_Data provided:_
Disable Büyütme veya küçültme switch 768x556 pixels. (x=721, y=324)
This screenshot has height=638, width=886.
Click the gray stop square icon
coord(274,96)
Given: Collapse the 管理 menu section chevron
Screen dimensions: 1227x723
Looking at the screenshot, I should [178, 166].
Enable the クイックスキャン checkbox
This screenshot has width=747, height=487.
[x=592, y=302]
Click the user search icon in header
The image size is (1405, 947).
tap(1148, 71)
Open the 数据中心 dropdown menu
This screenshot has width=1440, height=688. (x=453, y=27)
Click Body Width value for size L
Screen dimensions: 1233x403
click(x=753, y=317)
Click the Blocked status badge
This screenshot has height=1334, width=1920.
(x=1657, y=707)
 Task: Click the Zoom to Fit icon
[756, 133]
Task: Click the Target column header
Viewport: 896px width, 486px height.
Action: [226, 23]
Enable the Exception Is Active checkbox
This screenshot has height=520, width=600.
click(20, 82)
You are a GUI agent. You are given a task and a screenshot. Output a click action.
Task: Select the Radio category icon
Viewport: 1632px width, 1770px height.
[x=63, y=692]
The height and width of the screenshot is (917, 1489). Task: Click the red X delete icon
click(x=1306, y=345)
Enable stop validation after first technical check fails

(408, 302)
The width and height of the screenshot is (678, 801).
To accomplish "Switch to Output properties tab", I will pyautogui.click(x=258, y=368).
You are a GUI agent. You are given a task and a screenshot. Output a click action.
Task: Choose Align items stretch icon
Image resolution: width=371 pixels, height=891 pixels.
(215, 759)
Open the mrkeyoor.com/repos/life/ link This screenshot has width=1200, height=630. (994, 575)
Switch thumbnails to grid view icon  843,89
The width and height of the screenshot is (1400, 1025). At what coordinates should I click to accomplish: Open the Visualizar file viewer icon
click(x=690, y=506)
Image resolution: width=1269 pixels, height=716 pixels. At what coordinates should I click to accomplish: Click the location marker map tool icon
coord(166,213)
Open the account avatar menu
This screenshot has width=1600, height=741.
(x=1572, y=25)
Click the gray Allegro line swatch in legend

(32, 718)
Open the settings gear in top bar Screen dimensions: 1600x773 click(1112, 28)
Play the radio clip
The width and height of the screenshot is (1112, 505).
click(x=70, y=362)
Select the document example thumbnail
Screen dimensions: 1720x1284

_What is needed:_ List every line of the listing above that contains the word "Select", matching case exactly.

_Answer below:_
Task: Select the Radio category icon
Select the document example thumbnail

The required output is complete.